_Records for the exercise_.
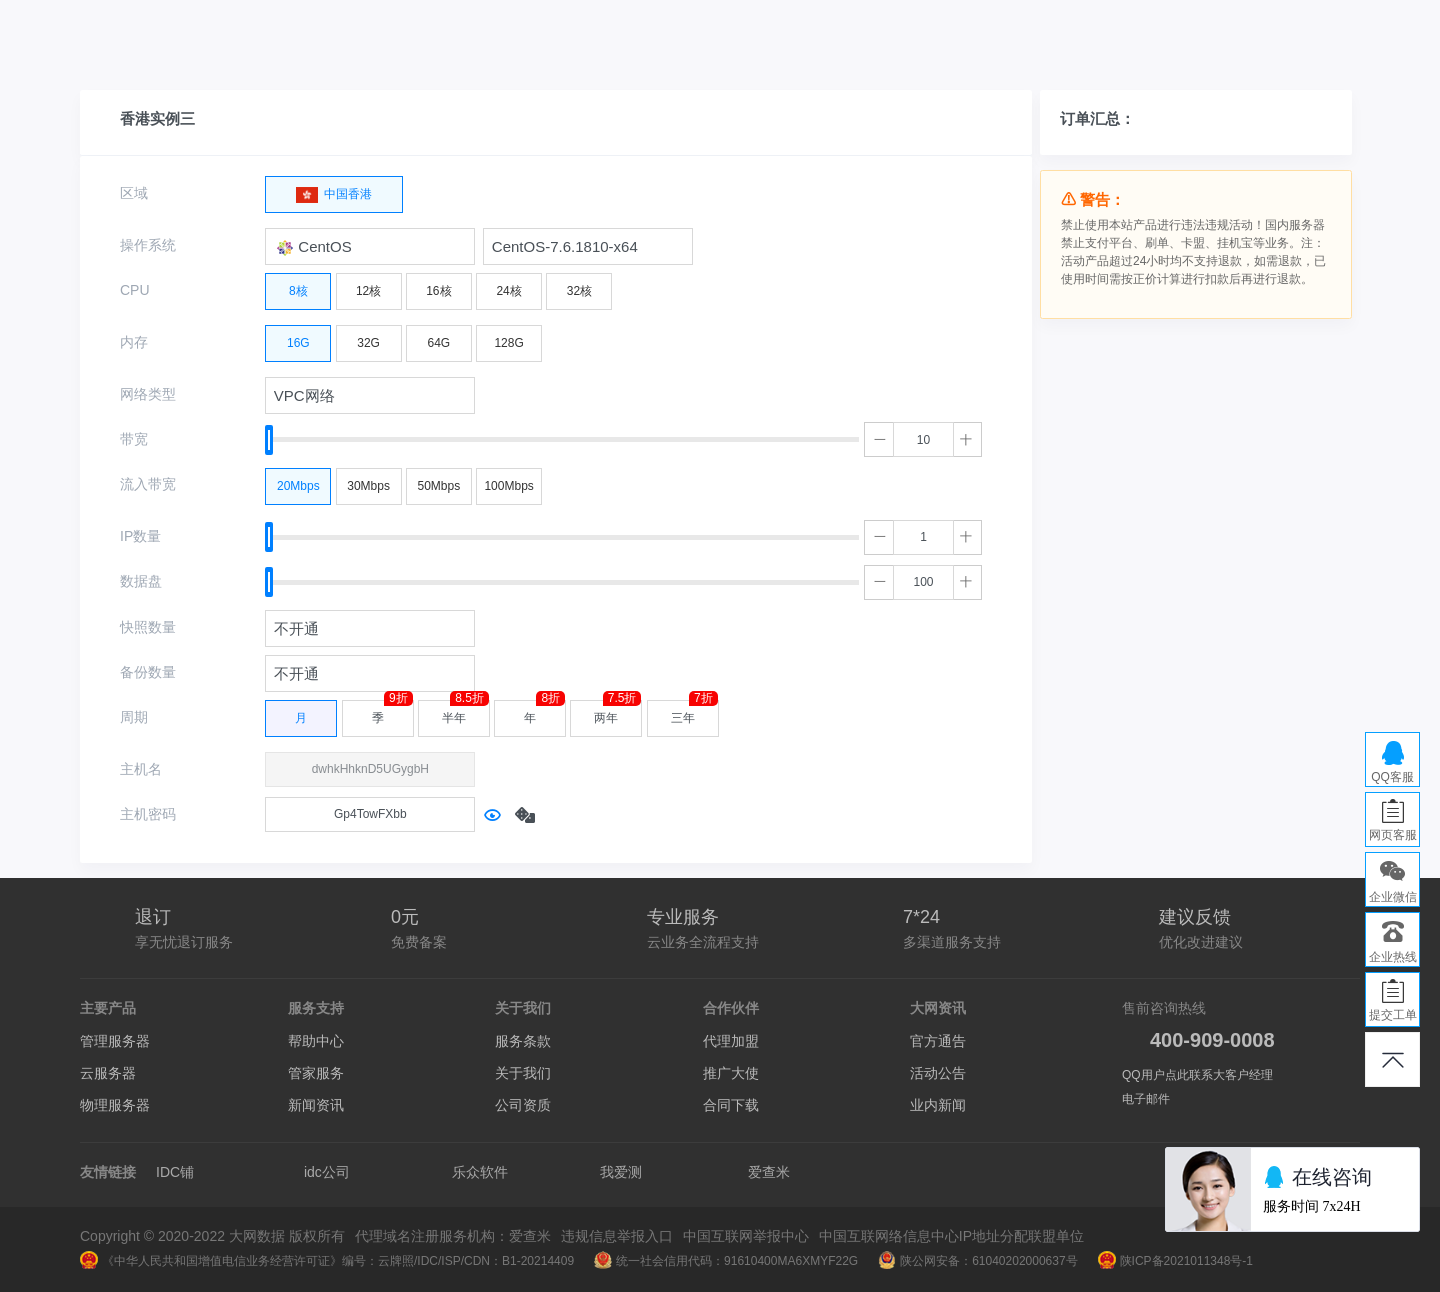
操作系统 (148, 245)
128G (508, 338)
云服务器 (108, 1073)
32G (368, 338)
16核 (438, 286)
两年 (617, 712)
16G (298, 338)
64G (439, 338)
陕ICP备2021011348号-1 (1175, 1261)
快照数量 (148, 627)
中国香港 (334, 190)
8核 (298, 286)
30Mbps (368, 481)
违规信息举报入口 (617, 1236)
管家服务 (316, 1073)
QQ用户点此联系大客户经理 (1197, 1075)
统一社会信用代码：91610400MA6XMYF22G (726, 1261)
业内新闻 (938, 1105)
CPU (135, 290)
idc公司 (327, 1172)
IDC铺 (175, 1172)
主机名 (141, 769)
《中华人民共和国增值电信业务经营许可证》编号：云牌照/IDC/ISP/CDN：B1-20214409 (327, 1261)
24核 (508, 286)
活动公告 (938, 1073)
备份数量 (148, 672)
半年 (465, 712)
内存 (134, 342)
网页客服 (1393, 835)
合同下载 (731, 1105)
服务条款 (523, 1041)
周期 (134, 717)
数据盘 (141, 581)
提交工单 (1393, 1015)
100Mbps (508, 481)
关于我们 (523, 1073)
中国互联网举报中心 (746, 1236)
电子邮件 (1146, 1099)
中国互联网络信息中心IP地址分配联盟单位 (951, 1236)
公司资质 (523, 1105)
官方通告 (938, 1041)
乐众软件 (480, 1172)
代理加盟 (731, 1041)
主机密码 (148, 814)
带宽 (134, 439)
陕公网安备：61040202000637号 (977, 1261)
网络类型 (148, 394)
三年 (694, 712)
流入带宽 (148, 484)
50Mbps (439, 481)
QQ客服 (1392, 777)
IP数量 (140, 536)
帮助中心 (316, 1041)
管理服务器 (115, 1041)
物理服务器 (115, 1105)
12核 (368, 286)
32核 (579, 286)
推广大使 (731, 1073)
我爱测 (621, 1172)
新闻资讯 (316, 1105)
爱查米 (769, 1172)
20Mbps (298, 481)
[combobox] (370, 246)
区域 (134, 193)
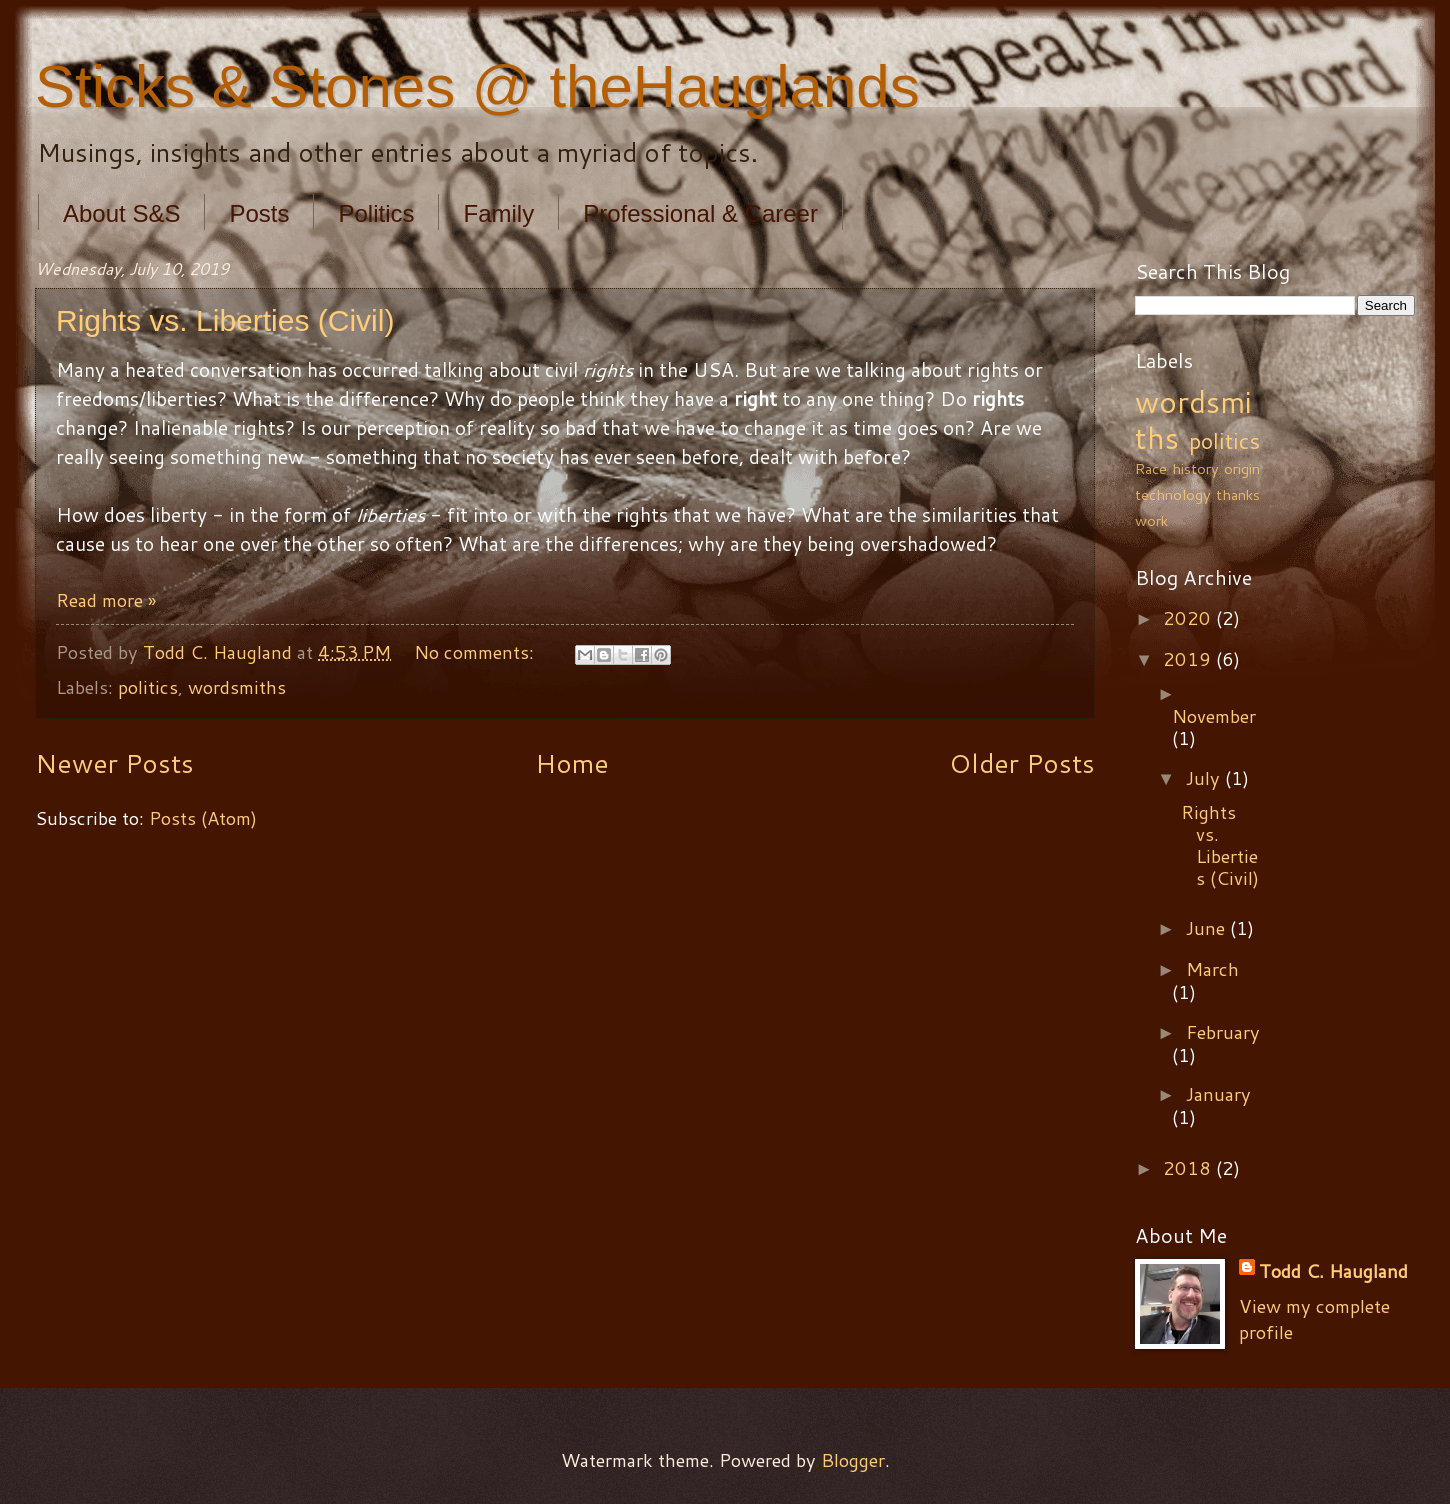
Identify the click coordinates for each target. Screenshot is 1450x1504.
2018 (1189, 1168)
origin (1242, 468)
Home (572, 763)
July (1205, 778)
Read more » (106, 600)
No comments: (476, 652)
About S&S (121, 213)
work (1151, 520)
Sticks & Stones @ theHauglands (477, 86)
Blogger (853, 1460)
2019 (1189, 659)
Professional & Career (700, 213)
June (1208, 928)
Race (1151, 468)
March (1212, 969)
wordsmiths (237, 687)
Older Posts (1022, 763)
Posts (259, 213)
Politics (376, 213)
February (1223, 1032)
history (1195, 468)
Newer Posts (114, 763)
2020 (1189, 618)
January (1218, 1094)
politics (148, 687)
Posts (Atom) (203, 818)
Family (498, 213)
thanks (1238, 494)
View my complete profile (1314, 1319)
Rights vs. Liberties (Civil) (225, 320)
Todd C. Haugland (1333, 1271)
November (1214, 716)
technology (1173, 494)
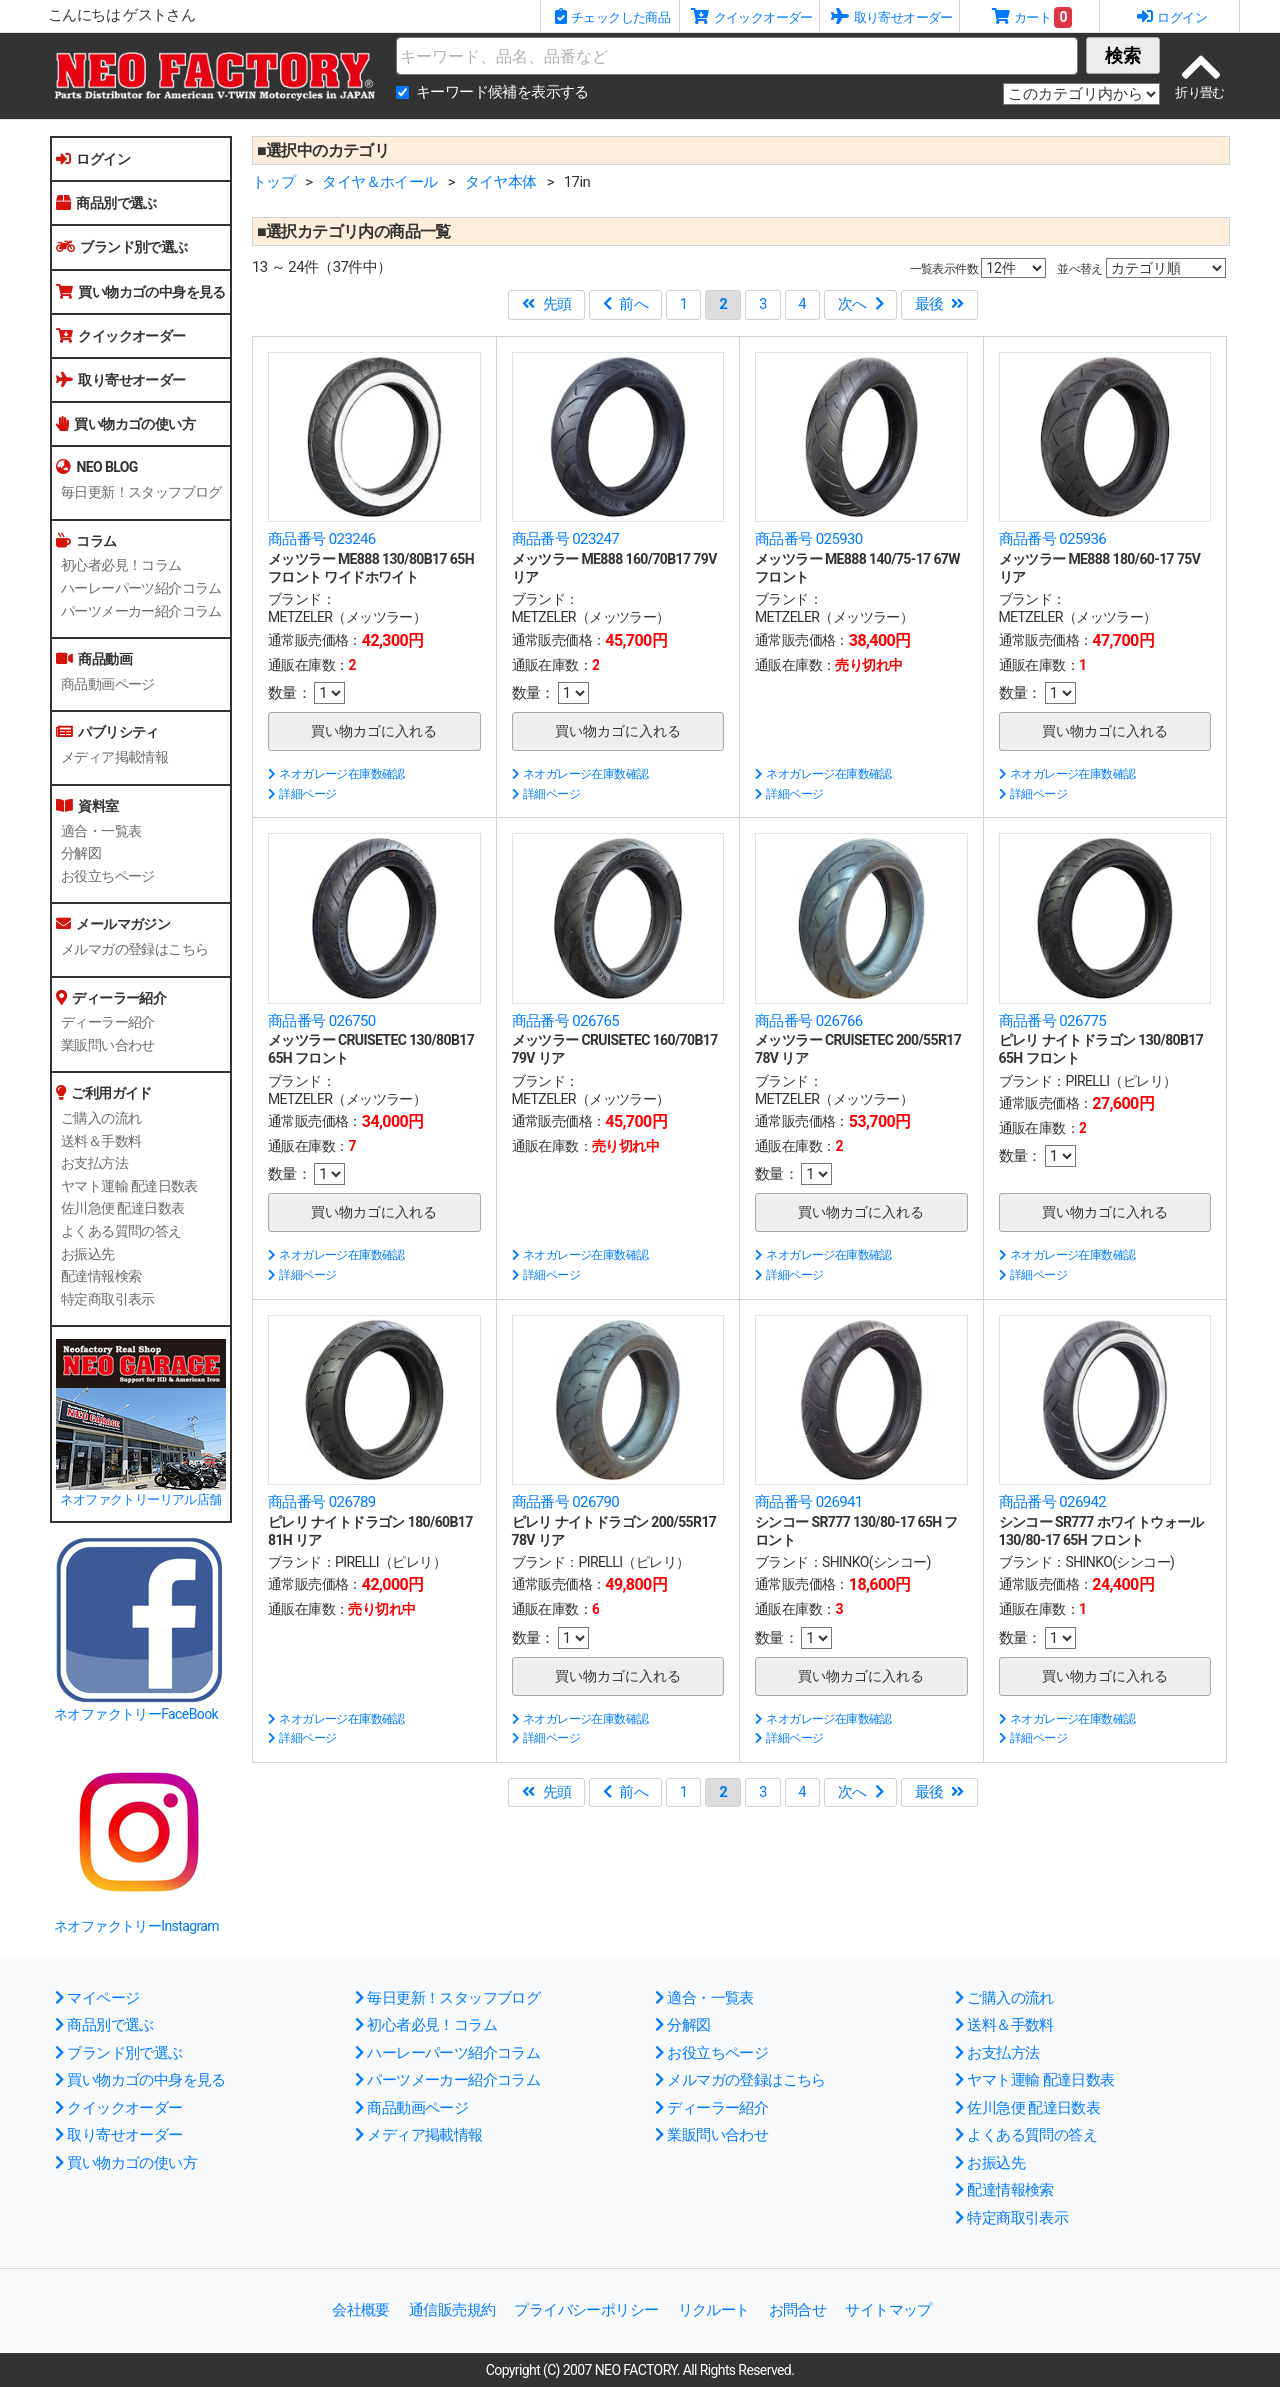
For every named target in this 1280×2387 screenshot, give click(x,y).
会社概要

_What you are asked to do_.
Arrange all of the lines above as a numbered list, skipping any blank lines. Leave the pictures out of your answer.

_Answer in full_.
1. 操作系统 (148, 245)
2. 128G (508, 338)
3. 云服务器 (108, 1073)
4. 32G (368, 338)
5. 16核 (438, 286)
6. 两年 (617, 712)
7. 16G (298, 338)
8. 64G (439, 338)
9. 陕ICP备2021011348号-1 (1175, 1261)
10. 快照数量 (148, 627)
11. 中国香港 (334, 190)
12. 8核 (298, 286)
13. 30Mbps (368, 481)
14. 违规信息举报入口 (617, 1236)
15. 管家服务 (316, 1073)
16. QQ用户点此联系大客户经理 (1197, 1075)
17. 统一社会信用代码：91610400MA6XMYF22G (726, 1261)
18. 业内新闻 (938, 1105)
19. CPU (135, 290)
20. idc公司 (327, 1172)
21. IDC铺 (175, 1172)
22. 主机名 (141, 769)
23. 《中华人民共和国增值电信业务经营许可证》编号：云牌照/IDC/ISP/CDN：B1-20214409 (327, 1261)
24. 24核 (508, 286)
25. 活动公告 (938, 1073)
26. 备份数量 (148, 672)
27. 半年 (465, 712)
28. 内存 (134, 342)
29. 网页客服 (1393, 835)
30. 合同下载 (731, 1105)
31. 服务条款 (523, 1041)
32. 周期 (134, 717)
33. 数据盘 (141, 581)
34. 提交工单 (1393, 1015)
35. 100Mbps (508, 481)
36. 关于我们 (523, 1073)
37. 中国互联网举报中心 (746, 1236)
38. 电子邮件 (1146, 1099)
39. 中国互联网络信息中心IP地址分配联盟单位 (951, 1236)
40. 公司资质 (523, 1105)
41. 官方通告 (938, 1041)
42. 乐众软件 (480, 1172)
43. 代理加盟 (731, 1041)
44. 主机密码 (148, 814)
45. 带宽 (134, 439)
46. 陕公网安备：61040202000637号 (977, 1261)
47. 网络类型 (148, 394)
48. 三年 (694, 712)
49. 流入带宽 (148, 484)
50. 50Mbps (439, 481)
51. QQ客服 (1392, 777)
52. IP数量 (140, 536)
53. 帮助中心 (316, 1041)
54. 管理服务器 (115, 1041)
55. 物理服务器 (115, 1105)
56. 12核 (368, 286)
57. 32核 (579, 286)
58. 推广大使 (731, 1073)
59. 我爱测 (621, 1172)
60. 新闻资讯 (316, 1105)
61. 爱查米 (769, 1172)
62. 20Mbps (298, 481)
63. [combobox] (370, 246)
64. 区域 (134, 193)
65. Identify the click coordinates for each target. Screenshot is 1450x1504.
66. 2018 (1189, 1168)
67. origin (1242, 468)
68. Home (572, 763)
69. July (1205, 778)
70. Read more » (106, 600)
71. No comments: (476, 652)
72. About S&S (121, 213)
73. work (1151, 520)
74. Sticks & Stones @ theHauglands (477, 86)
75. Blogger (853, 1460)
76. 2019 (1189, 659)
77. Professional & Career (700, 213)
78. June (1208, 928)
79. Race (1151, 468)
80. March (1212, 969)
81. wordsmiths (237, 687)
82. Older Posts (1022, 763)
83. Posts (259, 213)
84. Politics (376, 213)
85. February (1223, 1032)
86. history (1195, 468)
87. Newer Posts (114, 763)
88. 2020 (1189, 618)
89. January (1218, 1094)
90. politics (148, 687)
91. Posts (Atom) (203, 818)
92. Family (498, 213)
93. thanks (1238, 494)
94. View my complete profile (1314, 1319)
95. Rights vs. Liberties (Civil) (225, 320)
96. Todd C. Haugland (1333, 1271)
97. November (1214, 716)
98. technology (1173, 494)
99. For every named target in this 1280×2387 screenshot, give click(x,y).
100. 会社概要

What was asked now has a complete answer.